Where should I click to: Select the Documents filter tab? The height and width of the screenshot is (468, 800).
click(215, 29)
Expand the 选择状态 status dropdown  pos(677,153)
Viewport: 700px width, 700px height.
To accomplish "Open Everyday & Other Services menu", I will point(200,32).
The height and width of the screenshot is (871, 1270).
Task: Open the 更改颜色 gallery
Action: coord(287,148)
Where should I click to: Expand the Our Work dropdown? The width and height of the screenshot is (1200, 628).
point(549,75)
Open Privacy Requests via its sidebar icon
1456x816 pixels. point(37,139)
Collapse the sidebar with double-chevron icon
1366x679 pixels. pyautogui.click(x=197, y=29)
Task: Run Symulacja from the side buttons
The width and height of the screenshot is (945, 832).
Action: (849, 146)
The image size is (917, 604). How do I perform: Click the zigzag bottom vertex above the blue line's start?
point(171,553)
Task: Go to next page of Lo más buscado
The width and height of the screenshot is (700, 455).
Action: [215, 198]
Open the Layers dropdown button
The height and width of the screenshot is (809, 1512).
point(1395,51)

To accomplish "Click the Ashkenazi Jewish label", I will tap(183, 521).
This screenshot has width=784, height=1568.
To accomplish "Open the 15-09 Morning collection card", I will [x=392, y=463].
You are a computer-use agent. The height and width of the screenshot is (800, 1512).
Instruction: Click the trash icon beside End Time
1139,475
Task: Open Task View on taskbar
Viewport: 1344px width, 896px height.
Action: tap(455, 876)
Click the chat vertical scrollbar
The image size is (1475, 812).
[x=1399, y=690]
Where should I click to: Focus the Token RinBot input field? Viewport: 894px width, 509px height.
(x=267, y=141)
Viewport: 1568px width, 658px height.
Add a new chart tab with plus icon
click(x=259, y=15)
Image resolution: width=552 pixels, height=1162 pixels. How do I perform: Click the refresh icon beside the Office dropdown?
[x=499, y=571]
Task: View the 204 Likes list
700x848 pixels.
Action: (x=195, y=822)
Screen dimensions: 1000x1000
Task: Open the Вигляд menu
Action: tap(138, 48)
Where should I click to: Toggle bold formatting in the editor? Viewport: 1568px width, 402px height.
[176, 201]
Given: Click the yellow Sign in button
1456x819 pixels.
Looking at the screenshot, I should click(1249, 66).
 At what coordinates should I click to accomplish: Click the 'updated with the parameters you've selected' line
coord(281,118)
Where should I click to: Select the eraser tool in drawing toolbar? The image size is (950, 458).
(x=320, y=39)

**Short task:**
Recast all the lines above as a JSON list of strings, one string per line, leaving out blank lines.

**Result below:**
[
  "Where should I click to: Select the Documents filter tab? The height and width of the screenshot is (468, 800).",
  "click(215, 29)",
  "Expand the 选择状态 status dropdown  pos(677,153)",
  "Viewport: 700px width, 700px height.",
  "To accomplish \"Open Everyday & Other Services menu\", I will point(200,32).",
  "The height and width of the screenshot is (871, 1270).",
  "Task: Open the 更改颜色 gallery",
  "Action: coord(287,148)",
  "Where should I click to: Expand the Our Work dropdown? The width and height of the screenshot is (1200, 628).",
  "point(549,75)",
  "Open Privacy Requests via its sidebar icon",
  "1456x816 pixels. point(37,139)",
  "Collapse the sidebar with double-chevron icon",
  "1366x679 pixels. pyautogui.click(x=197, y=29)",
  "Task: Run Symulacja from the side buttons",
  "The width and height of the screenshot is (945, 832).",
  "Action: (849, 146)",
  "The image size is (917, 604). How do I perform: Click the zigzag bottom vertex above the blue line's start?",
  "point(171,553)",
  "Task: Go to next page of Lo más buscado",
  "The width and height of the screenshot is (700, 455).",
  "Action: [215, 198]",
  "Open the Layers dropdown button",
  "The height and width of the screenshot is (809, 1512).",
  "point(1395,51)",
  "To accomplish \"Click the Ashkenazi Jewish label\", I will tap(183, 521).",
  "This screenshot has width=784, height=1568.",
  "To accomplish \"Open the 15-09 Morning collection card\", I will [x=392, y=463].",
  "You are a computer-use agent. The height and width of the screenshot is (800, 1512).",
  "Instruction: Click the trash icon beside End Time",
  "1139,475",
  "Task: Open Task View on taskbar",
  "Viewport: 1344px width, 896px height.",
  "Action: tap(455, 876)",
  "Click the chat vertical scrollbar",
  "The image size is (1475, 812).",
  "[x=1399, y=690]",
  "Where should I click to: Focus the Token RinBot input field? Viewport: 894px width, 509px height.",
  "(x=267, y=141)",
  "Viewport: 1568px width, 658px height.",
  "Add a new chart tab with plus icon",
  "click(x=259, y=15)",
  "Image resolution: width=552 pixels, height=1162 pixels. How do I perform: Click the refresh icon beside the Office dropdown?",
  "[x=499, y=571]",
  "Task: View the 204 Likes list",
  "700x848 pixels.",
  "Action: (x=195, y=822)",
  "Screen dimensions: 1000x1000",
  "Task: Open the Вигляд menu",
  "Action: tap(138, 48)",
  "Where should I click to: Toggle bold formatting in the editor? Viewport: 1568px width, 402px height.",
  "[176, 201]",
  "Given: Click the yellow Sign in button",
  "1456x819 pixels.",
  "Looking at the screenshot, I should click(1249, 66).",
  " At what coordinates should I click to accomplish: Click the 'updated with the parameters you've selected' line",
  "coord(281,118)",
  "Where should I click to: Select the eraser tool in drawing toolbar? The image size is (950, 458).",
  "(x=320, y=39)"
]